As Luck Would Have It
- Updated: January 5, 2014
It was a comeback for the ages, and a coming of age.
And when it was all said and done on Saturday night, Andrew Luck had etched his name into postseason lore, and the Indianapolis Colts had broken the hearts of the Kansas City Chiefs, 45-44, in an AFC wild-card playoff game.
Even Peyton Manning never did anything quite like this. With a raucous Lucas Oil Stadium crowd as the backdrop, Luck rallied the Colts from a 38-10 third-quarter deficit, leading them to the second-largest come-from-behind victory in NFL playoff history. Only the Buffalo Bills, who came from 32 points down to beat the Houston Oilers, 41-38, in overtime 21 years ago in the AFC wild-card playoffs, have clawed back from a larger hole.
“Never a doubt,” Colts coach Chuck Pagano joked. “Just how you draw it up.”
Nobody could have drawn up a game this wild, and a game that showcased Luck’s growth this much. A year ago, Luck struggled in his first playoff game against the eventual Super Bowl champion Ravens, but Saturday, he shook off three interceptions to power the comeback. He threw for 443 yards and four TDs, and on the final TD, he told receiver T.Y. Hilton to “just run.” With 4:21 left in the game and Indy still down 44-38, Luck zipped a bullet to Hilton, who got behind the Chiefs defense for the decisive 64-yard score.

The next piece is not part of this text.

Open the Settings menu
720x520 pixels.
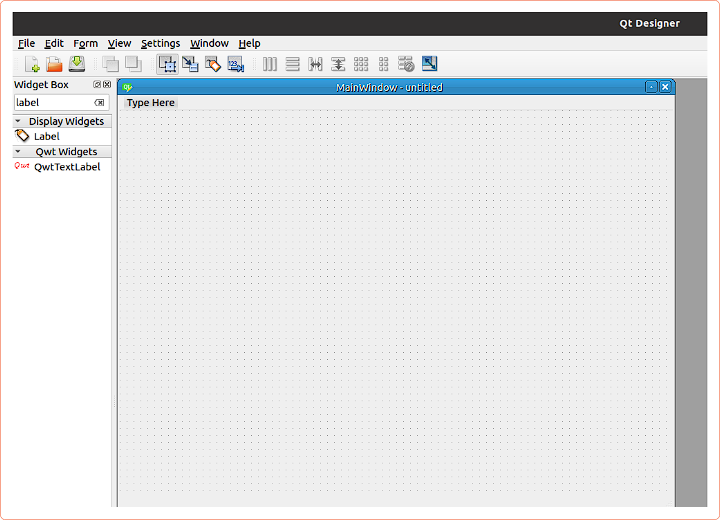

That wasn’t even Luck’s biggest play. The pivotal moment came with 10:21 left and the Colts (12-5) facing a second-and-goal from the 2, still trailing 41-31. Luck called for a handoff to UConn product Donald Brown. But K.C.’s Eric Berry jarred the ball loose and it bounced off lineman Samson Satele.
Luck alertly scooped it up, then dived across the goal line to close a gap that had once been monstrous. “We lost that ball and Andrew picks that ball up and finds a way, like only Andrew can do,” marveled Pagano. “That was incredible.”
That play kept the Colts’ momentum going as they turned what should have been a K.C. blowout into a close game. Luck had been awful in the first half, so bad that he felt like “I was trying to lose the game for us.” And while Luck was bumbling, Chiefs quarterback Alex Smith was performing his own assault on history. Smith would throw for 378 yards and four TDs in the game’s first 33 minutes, breaking Joe Montana’s postseason franchise record for TDs in a game.
The last TD pass, a 10-yarder to Knile Davis just 1:21 into the third quarter, gave the Chiefs their 38-10 lead, positioning K.C. (11-6) for its first playoff win since 1993. Everything was going the Chiefs’ way, even though they had lost running back and MVP candidate Jamaal Charles to a concussion just six plays into the game.
“Twenty-one wasn’t enough at half, so we thought we would give them another seven,” Pagano said. “Just to make it interesting. We did everything we possibly could do on the wrong end of it.”
But Luck was determined to find his poise. He started connecting with Hilton, who finished with 13 catches for 224 yards (both Colts playoff records) and had 140 receiving yards in the second half alone. And Luck started to dominate.
A 46-yard completion to Da’Rick Rogers set up a 10-yard Brown TD run. After a Smith fumble near midfield, Luck wrapped up another drive with a 3-yard TD pass to Brown. His best pass came with 2:31 left in the third, when he threaded the ball to Coby Fleener in the back of the end zone.
“I don’t think anything changed,” Luck insisted. “Stop throwing interceptions. Stop making stupid mistakes.”
Luck did that, and now he has done something it took Manning six years to do: Win a playoff game. The Colts will visit Manning’s Broncos or Tom Brady’s New England Patriots in the AFC divisional playoffs next weekend.
Not that the Colts, winners of five of six, are worried. “We’re gonna bring it,” Hilton said. “We hot right now, and we ready for whatever.”